Combination of modularity and possibility to create a real isolation could save us. But current implementation is on the other shore.

Heavy framework ties

The last thing I want to discuss is the integration level. We all know it’s evil to tie entities. But ActiveAdmin is all about ties. It ties you to Rails, ActiveRecord, zillions of gems, etc. And I’m a real fan of being framework-agnostic. I believe that we finally came pretty close to the epoch where it’s Ruby what we call a framework. It has Rake as transport part, Tilt as views, Sprockets as assets etc. Rails/Sinatra/… are just controllers and skeleton. Why would you bind to them explicitly for the god sake?

I did already propose switching to Rack-level integration to solve gems isolation issue. This and proper modularity could make it absolutely agnostic to frameworks. Not from the start of course. But it’s freedom degree will be more then enough to achieve that in nearest future. Current AA implementation makes it close to impossible.

There is one downside in that though.
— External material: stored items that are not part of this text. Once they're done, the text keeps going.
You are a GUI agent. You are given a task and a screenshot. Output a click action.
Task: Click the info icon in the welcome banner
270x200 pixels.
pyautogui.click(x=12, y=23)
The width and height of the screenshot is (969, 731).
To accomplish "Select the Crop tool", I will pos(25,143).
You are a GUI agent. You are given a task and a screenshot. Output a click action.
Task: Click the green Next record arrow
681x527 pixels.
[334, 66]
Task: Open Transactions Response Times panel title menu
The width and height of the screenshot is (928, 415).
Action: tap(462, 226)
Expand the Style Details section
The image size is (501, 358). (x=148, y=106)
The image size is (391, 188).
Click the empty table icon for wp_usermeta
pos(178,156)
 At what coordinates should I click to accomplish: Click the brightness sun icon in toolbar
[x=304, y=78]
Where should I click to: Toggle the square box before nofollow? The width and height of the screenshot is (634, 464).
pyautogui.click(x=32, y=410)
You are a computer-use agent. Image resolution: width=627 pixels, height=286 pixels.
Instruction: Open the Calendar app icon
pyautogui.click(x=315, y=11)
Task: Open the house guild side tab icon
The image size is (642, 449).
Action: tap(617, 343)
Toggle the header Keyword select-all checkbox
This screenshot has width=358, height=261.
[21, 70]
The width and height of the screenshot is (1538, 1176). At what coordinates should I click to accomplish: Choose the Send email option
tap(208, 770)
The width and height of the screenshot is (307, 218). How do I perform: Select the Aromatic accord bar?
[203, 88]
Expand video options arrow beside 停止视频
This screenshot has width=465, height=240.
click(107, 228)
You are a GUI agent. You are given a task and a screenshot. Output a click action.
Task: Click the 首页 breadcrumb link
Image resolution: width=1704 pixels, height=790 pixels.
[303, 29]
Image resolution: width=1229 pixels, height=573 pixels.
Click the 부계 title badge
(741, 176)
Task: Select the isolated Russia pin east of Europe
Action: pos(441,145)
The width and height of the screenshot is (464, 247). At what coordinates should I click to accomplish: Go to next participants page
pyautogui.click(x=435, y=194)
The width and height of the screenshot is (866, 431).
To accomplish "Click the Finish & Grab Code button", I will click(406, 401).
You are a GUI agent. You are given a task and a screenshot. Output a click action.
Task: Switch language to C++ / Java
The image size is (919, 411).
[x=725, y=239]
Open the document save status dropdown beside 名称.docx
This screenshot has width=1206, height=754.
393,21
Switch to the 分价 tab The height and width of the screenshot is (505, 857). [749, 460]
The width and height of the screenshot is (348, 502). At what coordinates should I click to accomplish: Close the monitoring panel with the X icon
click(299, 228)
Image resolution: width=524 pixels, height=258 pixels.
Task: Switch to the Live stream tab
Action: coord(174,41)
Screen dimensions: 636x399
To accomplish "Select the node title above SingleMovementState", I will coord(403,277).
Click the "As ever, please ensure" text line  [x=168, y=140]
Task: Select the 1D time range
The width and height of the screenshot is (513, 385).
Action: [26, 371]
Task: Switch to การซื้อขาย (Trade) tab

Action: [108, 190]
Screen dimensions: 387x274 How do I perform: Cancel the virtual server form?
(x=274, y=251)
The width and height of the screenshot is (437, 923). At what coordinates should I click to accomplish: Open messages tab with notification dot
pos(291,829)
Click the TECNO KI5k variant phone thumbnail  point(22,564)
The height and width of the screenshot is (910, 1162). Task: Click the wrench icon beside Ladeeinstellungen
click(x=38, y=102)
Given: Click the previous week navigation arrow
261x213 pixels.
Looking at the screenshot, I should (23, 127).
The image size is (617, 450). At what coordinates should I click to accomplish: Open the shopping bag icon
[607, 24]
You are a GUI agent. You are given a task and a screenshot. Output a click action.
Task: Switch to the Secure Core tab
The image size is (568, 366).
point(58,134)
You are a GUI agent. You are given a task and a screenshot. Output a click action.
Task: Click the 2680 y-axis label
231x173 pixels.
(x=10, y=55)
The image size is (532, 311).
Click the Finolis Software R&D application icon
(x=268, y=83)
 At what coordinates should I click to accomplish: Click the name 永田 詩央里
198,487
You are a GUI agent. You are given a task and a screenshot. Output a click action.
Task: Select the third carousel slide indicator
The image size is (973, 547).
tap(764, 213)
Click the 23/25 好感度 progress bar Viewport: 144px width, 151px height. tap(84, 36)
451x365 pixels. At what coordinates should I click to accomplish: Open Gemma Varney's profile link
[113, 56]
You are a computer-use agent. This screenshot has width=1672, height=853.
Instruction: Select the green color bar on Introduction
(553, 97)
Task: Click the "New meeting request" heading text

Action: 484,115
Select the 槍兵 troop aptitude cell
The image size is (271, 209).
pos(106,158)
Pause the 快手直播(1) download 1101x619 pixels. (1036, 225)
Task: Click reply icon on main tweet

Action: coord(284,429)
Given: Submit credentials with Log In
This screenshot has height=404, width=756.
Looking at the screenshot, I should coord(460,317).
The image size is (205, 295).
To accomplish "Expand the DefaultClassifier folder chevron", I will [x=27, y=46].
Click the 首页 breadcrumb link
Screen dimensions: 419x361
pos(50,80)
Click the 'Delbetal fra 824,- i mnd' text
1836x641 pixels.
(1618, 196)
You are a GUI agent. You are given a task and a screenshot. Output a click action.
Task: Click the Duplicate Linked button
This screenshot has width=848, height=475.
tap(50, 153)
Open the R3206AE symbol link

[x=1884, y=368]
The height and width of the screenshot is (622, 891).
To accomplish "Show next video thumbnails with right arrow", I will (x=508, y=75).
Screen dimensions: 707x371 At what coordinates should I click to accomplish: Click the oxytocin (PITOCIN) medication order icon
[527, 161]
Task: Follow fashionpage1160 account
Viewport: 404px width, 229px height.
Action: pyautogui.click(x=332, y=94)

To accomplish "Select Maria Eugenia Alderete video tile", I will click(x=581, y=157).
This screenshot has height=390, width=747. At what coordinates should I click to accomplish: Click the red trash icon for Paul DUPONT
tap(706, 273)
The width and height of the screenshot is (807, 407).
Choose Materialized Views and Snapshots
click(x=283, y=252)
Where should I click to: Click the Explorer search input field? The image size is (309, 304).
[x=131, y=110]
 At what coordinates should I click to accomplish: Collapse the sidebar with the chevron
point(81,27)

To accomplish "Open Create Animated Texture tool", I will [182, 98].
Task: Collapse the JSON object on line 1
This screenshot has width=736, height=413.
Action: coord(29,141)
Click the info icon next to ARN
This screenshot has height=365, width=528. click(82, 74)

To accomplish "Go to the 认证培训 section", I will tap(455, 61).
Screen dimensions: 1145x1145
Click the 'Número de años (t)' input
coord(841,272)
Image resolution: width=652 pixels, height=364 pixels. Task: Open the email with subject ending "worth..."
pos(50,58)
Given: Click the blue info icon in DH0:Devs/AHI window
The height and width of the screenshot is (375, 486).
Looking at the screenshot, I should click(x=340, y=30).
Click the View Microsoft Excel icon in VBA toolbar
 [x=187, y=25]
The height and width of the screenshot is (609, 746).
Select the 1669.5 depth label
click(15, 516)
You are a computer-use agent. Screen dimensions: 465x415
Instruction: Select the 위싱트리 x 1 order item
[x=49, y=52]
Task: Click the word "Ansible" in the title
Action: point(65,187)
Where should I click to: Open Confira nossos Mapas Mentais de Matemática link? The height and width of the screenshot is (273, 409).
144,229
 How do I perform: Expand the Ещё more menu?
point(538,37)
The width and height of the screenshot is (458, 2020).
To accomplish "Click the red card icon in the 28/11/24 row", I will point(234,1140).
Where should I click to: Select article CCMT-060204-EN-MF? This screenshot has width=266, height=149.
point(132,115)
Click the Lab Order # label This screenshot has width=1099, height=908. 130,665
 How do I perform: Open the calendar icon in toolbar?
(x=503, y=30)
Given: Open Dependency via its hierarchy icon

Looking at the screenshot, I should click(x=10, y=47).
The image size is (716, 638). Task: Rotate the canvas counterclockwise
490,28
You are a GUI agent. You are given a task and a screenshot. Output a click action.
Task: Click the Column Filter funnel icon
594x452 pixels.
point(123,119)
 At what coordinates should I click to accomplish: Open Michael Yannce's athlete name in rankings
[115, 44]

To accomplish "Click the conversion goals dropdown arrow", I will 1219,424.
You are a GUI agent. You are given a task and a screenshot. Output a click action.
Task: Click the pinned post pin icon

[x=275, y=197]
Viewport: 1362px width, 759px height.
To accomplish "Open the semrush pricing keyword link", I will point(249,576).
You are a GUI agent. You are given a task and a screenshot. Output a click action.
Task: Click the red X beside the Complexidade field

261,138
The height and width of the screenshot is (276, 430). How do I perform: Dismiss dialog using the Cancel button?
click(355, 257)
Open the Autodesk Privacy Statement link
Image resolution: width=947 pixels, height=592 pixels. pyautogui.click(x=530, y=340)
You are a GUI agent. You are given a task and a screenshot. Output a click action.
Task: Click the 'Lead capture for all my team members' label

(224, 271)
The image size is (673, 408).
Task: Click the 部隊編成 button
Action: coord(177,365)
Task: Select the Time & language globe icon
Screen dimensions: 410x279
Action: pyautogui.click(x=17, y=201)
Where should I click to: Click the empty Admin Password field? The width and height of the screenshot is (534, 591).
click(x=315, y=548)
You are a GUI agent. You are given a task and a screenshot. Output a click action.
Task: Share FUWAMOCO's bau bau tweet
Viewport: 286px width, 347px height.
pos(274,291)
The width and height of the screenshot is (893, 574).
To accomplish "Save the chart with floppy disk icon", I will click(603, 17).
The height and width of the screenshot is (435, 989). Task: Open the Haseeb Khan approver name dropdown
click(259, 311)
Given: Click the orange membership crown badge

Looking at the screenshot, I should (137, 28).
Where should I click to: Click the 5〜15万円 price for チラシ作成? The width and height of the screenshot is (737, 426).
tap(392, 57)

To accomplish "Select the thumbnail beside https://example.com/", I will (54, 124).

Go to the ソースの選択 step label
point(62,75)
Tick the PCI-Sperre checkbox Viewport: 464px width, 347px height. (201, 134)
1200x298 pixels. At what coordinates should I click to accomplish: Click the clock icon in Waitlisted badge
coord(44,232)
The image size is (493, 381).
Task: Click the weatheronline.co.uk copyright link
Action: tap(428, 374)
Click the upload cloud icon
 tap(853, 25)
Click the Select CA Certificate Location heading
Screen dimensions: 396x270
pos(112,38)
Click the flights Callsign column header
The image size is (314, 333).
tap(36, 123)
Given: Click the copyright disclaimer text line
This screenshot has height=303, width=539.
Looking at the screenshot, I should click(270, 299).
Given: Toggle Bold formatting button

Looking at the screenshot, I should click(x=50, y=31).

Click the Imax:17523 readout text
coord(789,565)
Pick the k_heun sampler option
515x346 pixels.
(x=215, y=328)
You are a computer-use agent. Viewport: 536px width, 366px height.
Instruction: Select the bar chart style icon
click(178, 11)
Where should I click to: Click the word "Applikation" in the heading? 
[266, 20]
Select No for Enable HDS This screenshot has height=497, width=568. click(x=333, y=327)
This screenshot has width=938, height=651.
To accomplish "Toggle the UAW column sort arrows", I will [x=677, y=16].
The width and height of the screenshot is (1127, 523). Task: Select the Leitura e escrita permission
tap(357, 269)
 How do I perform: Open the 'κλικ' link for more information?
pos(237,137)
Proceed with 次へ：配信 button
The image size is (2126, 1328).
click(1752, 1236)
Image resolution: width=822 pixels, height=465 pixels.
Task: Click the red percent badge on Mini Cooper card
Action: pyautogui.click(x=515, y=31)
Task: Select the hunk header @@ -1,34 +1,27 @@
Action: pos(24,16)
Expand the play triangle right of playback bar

It’s very likely for a common administration panel to have one or two specific scenarios that require working with controllers and native low-level MVC. Currently you just get down to Rails when you need it. If we use Rack – in theory you can end up with having different type of controllers among one application.

But (this is the positive one)! I’ve already encouraged you to consider your administration panel a separate application and I still do. I can’t see anything that bad in having Sinatra controllers for your administration panel while having Rails controllers for the other parts of your site. It’s probably a matter of taste and habit.

Hero! Come and save me!

ActiveAdmin DSL is incredible. But architectural approaches it relies on dispell magic. I constantly hear (and see) another attempt to create NEW AND AWESOME ADMINISTRATION AUTO PANEL. Okay folks. You want to make world a better place? Me too. Get ActiveAdmin DSL. Get Sinatra and Rack. Get this article. Mix it up and give us ActiveAdmin 2.

We really need it!

P.S. If you are seriously considering to start such a project in MIT – I’m in.